Results: On the “fresh” blood draw and apheresis there was an avg. cell count (TNCC) of 532 million total nucleated cells and 2.1 million CD34+ cells in 4cc. After processing for cryopreservation, the avg. TNCC was 331 million and 1.5 million CD34+ cells in 4cc. What about the CFU counts? The average reported CFU-f/cc count was 301.4
Discussion: The results raise several clinical issues.

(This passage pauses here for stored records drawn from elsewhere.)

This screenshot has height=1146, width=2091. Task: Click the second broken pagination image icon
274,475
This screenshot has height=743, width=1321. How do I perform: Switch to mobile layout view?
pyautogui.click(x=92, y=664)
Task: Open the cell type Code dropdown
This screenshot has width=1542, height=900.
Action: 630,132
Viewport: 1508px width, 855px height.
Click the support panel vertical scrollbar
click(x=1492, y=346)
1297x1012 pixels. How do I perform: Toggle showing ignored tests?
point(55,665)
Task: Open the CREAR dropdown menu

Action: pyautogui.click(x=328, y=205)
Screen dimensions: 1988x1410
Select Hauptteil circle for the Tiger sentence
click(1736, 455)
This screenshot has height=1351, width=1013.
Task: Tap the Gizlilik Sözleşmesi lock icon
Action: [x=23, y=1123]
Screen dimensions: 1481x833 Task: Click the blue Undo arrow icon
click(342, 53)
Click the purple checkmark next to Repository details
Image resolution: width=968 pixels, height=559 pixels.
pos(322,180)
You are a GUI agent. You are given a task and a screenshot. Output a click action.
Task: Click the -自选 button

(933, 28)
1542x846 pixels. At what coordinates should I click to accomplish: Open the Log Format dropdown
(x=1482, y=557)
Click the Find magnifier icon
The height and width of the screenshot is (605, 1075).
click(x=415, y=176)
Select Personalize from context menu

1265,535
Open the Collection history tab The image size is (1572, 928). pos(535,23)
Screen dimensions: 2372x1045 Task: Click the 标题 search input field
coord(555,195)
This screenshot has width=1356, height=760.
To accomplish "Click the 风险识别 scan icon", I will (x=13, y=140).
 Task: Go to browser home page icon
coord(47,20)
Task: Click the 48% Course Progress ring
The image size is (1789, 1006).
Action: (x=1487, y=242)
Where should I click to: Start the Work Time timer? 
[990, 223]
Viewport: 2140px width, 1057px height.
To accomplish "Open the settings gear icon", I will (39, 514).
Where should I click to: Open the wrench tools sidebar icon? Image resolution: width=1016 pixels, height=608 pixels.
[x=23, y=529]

#1 CFU Count of 301.4/cc Very, very low…maybe between 15-20 times lower than BMC results as compared to recently published bone marrow concentrate CFU numbers (Hernigou ’20 CFU/cc: 5727) (Buford ’21 CFU/cc: 4907) Especially for a technique 100% based on retrieving MSCs and not on harvesting any other biologically active agents…this method falls far short of autologous bone marrow concentrate on a per cc basis. In fact, the reported count of 301 CFU/cc is 65% lower than just the bone marrow aspiration results from our recently completed study (870 CFU/cc) …and we get all of the growth factors and cytokines and other biologically active elements with a bone marrow aspiration….elements that may be as important or more important than just the stem cell count. BTW, The TNCC counts were low too….
#2 Orthobiologic Plasma differences There is a significant difference between the growth factors, proteins, and cytokines in peripheral blood versus bone marrow. For example IRAP has been shown to be about 20x higher in bone marrow concentrate compared to even PRP. So clinically even if we made PRP to go along with this really low CFU/cc apheresis technique, we would be delivering a very different orthobiologic compared to BMC. BMC versus PRP
#3 Cost of Filgrastim According to GoodRX, the lowest price for this drug is about $315/dose. The 3 dose protocol in this study would cost $945 just for the medications.
#4 Potential Drug Side Effects The safety profile for Filgrastim has been researched. Here is a list of the most commonly reported side effects: bone pain, injection-site reaction, rash, acute neutrophilic dermatoses, allergic reaction, worsening of inflammatory conditions, and splenic enlargement. The most common adverse event associated with patients receiving filgrastim relative to patients receiving placebo appears to be bone pain. Filgrastim Safety Profile
Ultimately I think this idea of harvesting stem cells from the peripheral blood after drug application is a really interesting concept. We just need a drug that pushes way way more stem cells into the blood just to be able to enter the same CFU/cc count region as a bone marrow concentrate procedure.
Obviously this technique is making a very different orthobiologic compared to bone marrow concentrate whether or not PRP is added to the stem cell apheresis. The addition of a drug regimen over 3 days adds additional cost and potential side effects not present with an autologous bone marrow or even adipose technique. The clinical safety and efficacy of an in office bone marrow aspiration has been well established by multiple researchers over the years. In our office patients get a bone marrow aspiration done in about an hour and 16 minutes of that is just the centrifuging of the bone marrow! So it appears this Filgrastim stem cell mobilization technique is interesting but doesn’t yet provide any advantages over a simple in office bone marrow aspiration….maybe with further study and refinement and technical development we will have autologous MSC options that don’t require getting bone marrow or adipose tissue….just not yet.